Problem statement:
Every entry that follows should be reproduced exactly.

Dataset entries
● ● ● ● ●
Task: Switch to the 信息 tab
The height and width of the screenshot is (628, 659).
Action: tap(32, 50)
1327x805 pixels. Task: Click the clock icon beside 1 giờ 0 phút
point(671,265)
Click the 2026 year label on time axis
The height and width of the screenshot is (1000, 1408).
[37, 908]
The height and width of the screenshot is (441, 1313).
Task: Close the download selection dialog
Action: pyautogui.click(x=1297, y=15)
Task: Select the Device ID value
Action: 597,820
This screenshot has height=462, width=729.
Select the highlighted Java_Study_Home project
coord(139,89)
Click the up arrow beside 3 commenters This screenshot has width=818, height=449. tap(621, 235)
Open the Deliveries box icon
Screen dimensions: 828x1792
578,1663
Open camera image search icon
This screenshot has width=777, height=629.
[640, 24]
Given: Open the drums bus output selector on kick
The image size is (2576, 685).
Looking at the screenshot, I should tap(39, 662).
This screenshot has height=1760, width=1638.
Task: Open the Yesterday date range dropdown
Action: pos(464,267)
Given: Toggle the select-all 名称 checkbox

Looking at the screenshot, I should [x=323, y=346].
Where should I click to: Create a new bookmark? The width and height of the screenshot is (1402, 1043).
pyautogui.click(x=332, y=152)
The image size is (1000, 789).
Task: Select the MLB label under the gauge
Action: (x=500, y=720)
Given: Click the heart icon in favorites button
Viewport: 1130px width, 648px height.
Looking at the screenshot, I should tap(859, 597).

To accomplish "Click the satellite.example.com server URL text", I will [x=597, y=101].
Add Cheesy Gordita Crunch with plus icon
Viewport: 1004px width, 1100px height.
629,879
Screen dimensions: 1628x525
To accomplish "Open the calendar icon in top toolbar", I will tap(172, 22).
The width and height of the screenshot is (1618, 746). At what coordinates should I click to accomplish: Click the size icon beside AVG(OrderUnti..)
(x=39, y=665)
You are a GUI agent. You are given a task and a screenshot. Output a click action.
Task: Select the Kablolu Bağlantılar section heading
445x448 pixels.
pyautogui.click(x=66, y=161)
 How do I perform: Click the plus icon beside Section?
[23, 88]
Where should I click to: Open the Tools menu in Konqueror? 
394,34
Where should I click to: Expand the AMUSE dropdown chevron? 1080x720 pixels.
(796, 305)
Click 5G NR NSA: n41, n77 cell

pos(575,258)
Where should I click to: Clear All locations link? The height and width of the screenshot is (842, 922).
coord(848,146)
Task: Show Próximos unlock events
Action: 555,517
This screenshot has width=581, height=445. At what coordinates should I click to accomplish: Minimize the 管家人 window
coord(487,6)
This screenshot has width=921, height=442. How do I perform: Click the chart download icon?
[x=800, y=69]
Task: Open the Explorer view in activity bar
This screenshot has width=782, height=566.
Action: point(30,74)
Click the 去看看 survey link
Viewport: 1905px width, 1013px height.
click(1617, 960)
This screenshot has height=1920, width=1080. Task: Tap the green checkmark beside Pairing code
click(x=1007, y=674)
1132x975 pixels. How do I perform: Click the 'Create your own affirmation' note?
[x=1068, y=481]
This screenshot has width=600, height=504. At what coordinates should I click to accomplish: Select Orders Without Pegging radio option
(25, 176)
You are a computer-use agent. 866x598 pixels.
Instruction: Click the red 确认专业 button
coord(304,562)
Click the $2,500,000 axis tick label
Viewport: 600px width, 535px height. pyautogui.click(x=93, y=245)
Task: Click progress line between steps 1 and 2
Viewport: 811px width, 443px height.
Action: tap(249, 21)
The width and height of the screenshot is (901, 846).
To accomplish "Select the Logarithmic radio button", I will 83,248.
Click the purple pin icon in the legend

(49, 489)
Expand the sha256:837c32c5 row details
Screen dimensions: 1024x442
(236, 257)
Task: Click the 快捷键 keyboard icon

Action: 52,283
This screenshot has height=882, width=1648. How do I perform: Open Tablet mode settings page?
● ● ● ● ●
Exercise solution:
Task: Switch to the 信息 tab
The height and width of the screenshot is (628, 659).
Action: tap(32, 50)
1327x805 pixels. Task: Click the clock icon beside 1 giờ 0 phút
point(671,265)
Click the 2026 year label on time axis
The height and width of the screenshot is (1000, 1408).
[37, 908]
The height and width of the screenshot is (441, 1313).
Task: Close the download selection dialog
Action: pyautogui.click(x=1297, y=15)
Task: Select the Device ID value
Action: 597,820
This screenshot has height=462, width=729.
Select the highlighted Java_Study_Home project
coord(139,89)
Click the up arrow beside 3 commenters This screenshot has width=818, height=449. tap(621, 235)
Open the Deliveries box icon
Screen dimensions: 828x1792
578,1663
Open camera image search icon
This screenshot has width=777, height=629.
[640, 24]
Given: Open the drums bus output selector on kick
The image size is (2576, 685).
Looking at the screenshot, I should tap(39, 662).
This screenshot has height=1760, width=1638.
Task: Open the Yesterday date range dropdown
Action: pos(464,267)
Given: Toggle the select-all 名称 checkbox

Looking at the screenshot, I should [x=323, y=346].
Where should I click to: Create a new bookmark? The width and height of the screenshot is (1402, 1043).
pyautogui.click(x=332, y=152)
The image size is (1000, 789).
Task: Select the MLB label under the gauge
Action: (x=500, y=720)
Given: Click the heart icon in favorites button
Viewport: 1130px width, 648px height.
Looking at the screenshot, I should tap(859, 597).

To accomplish "Click the satellite.example.com server URL text", I will [x=597, y=101].
Add Cheesy Gordita Crunch with plus icon
Viewport: 1004px width, 1100px height.
629,879
Screen dimensions: 1628x525
To accomplish "Open the calendar icon in top toolbar", I will tap(172, 22).
The width and height of the screenshot is (1618, 746). At what coordinates should I click to accomplish: Click the size icon beside AVG(OrderUnti..)
(x=39, y=665)
You are a GUI agent. You are given a task and a screenshot. Output a click action.
Task: Select the Kablolu Bağlantılar section heading
445x448 pixels.
pyautogui.click(x=66, y=161)
 How do I perform: Click the plus icon beside Section?
[23, 88]
Where should I click to: Open the Tools menu in Konqueror? 
394,34
Where should I click to: Expand the AMUSE dropdown chevron? 1080x720 pixels.
(796, 305)
Click 5G NR NSA: n41, n77 cell

pos(575,258)
Where should I click to: Clear All locations link? The height and width of the screenshot is (842, 922).
coord(848,146)
Task: Show Próximos unlock events
Action: 555,517
This screenshot has width=581, height=445. At what coordinates should I click to accomplish: Minimize the 管家人 window
coord(487,6)
This screenshot has width=921, height=442. How do I perform: Click the chart download icon?
[x=800, y=69]
Task: Open the Explorer view in activity bar
This screenshot has width=782, height=566.
Action: point(30,74)
Click the 去看看 survey link
Viewport: 1905px width, 1013px height.
click(1617, 960)
This screenshot has height=1920, width=1080. Task: Tap the green checkmark beside Pairing code
click(x=1007, y=674)
1132x975 pixels. How do I perform: Click the 'Create your own affirmation' note?
[x=1068, y=481]
This screenshot has width=600, height=504. At what coordinates should I click to accomplish: Select Orders Without Pegging radio option
(25, 176)
You are a computer-use agent. 866x598 pixels.
Instruction: Click the red 确认专业 button
coord(304,562)
Click the $2,500,000 axis tick label
Viewport: 600px width, 535px height. pyautogui.click(x=93, y=245)
Task: Click progress line between steps 1 and 2
Viewport: 811px width, 443px height.
Action: tap(249, 21)
The width and height of the screenshot is (901, 846).
To accomplish "Select the Logarithmic radio button", I will 83,248.
Click the purple pin icon in the legend

(49, 489)
Expand the sha256:837c32c5 row details
Screen dimensions: 1024x442
(236, 257)
Task: Click the 快捷键 keyboard icon

Action: 52,283
This screenshot has height=882, width=1648. How do I perform: Open Tablet mode settings page?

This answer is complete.